Understanding Low Back Pain

Article written by Eeric Truumees, MD

Low back pain is one of the most common reasons why adults in North America visit their doctor or miss work. Some estimate that as many as 70% of us will have at least one major episode of debilitating low back pain during their lifetime. Why? No one is really sure why back problems are so common, but there are a number of theories. First is the evolutionary theory that suggests that because we started walking upright late in our evolution, our backs are not as strong as other areas of the body. Others suggest that back injuries are common because: we weigh too much, we don’t exercise enough, we don’t use proper technique when lifting, or we are genetically programmed to have disk problems.

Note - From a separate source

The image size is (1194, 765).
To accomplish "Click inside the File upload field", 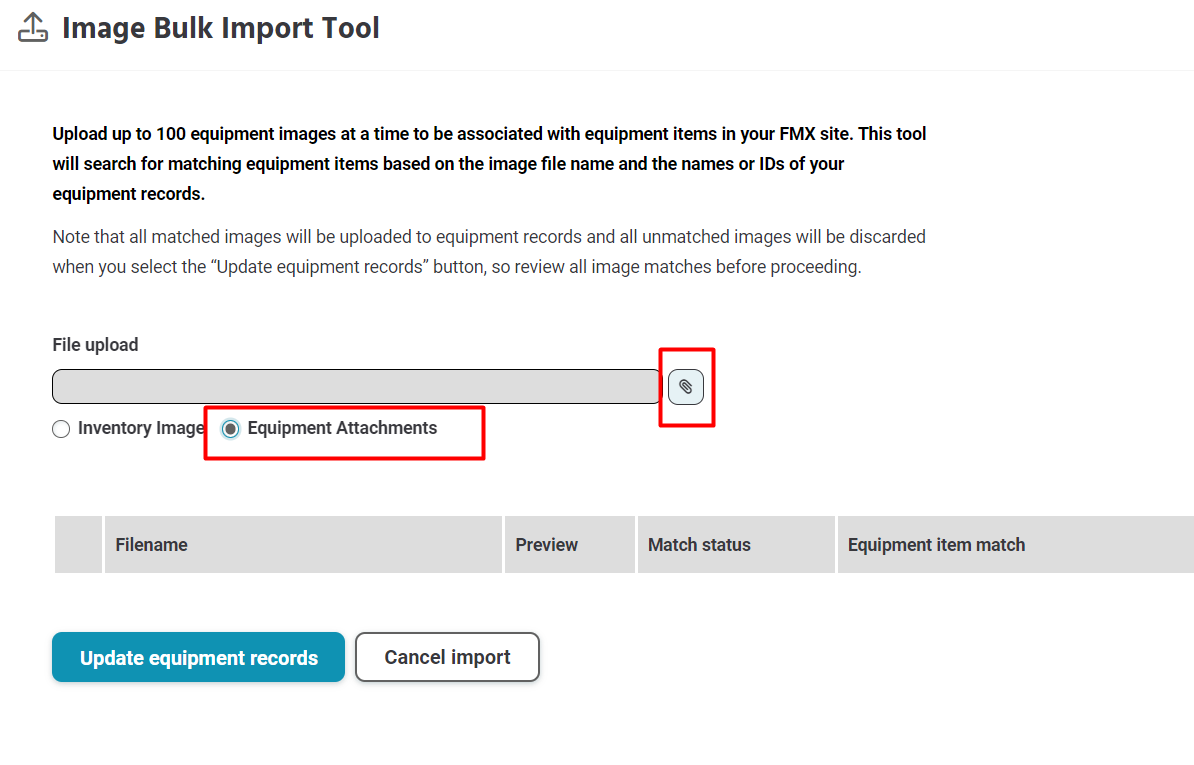I will tap(356, 387).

In fact, there are many types of low back pain and each probably has several factors contributing to it. Among the most common causes of back pain are muscular problems (lumbar strain) and disc degeneration. At least three quarters of back problems involve the muscles and may be related to a lifting injury, poor posture, improper sleeping position, or chronic overuse. These problems often build up gradually over a couple of days. They can affect the whole back and are often worst along the waist line, where the large back muscles attach to the pelvis. When muscles hurt, they often hurt worst where they attach to the bone. Muscular back pain tends to get better on its own over a few days. Bed-rest is no longer recommended, but one should limit high stress activities. Careful stretching, heat, massage, and medications like Ibuprofen, Tylenol, or Aspirin may be helpful.

Disc problems tend to cause pain in the middle of the back. While not as common as muscular pain, disc pain is more chronic in nature and can come and go often. Patients with disc pain flare-ups should avoid excessive bending, lifting and twisting. Disc problems may represent degeneration (arthritis) of the disk with back pain alone or there may be an accompanying disc herniation. Here, a piece of the disc breaks off and pinches one of the nerves that goes down the leg. This leg pain (also known as sciatica or radiculopathy) can be very severe or very mild. Like the other common causes of back pain, even sciatica has a high rate of getting better on its own.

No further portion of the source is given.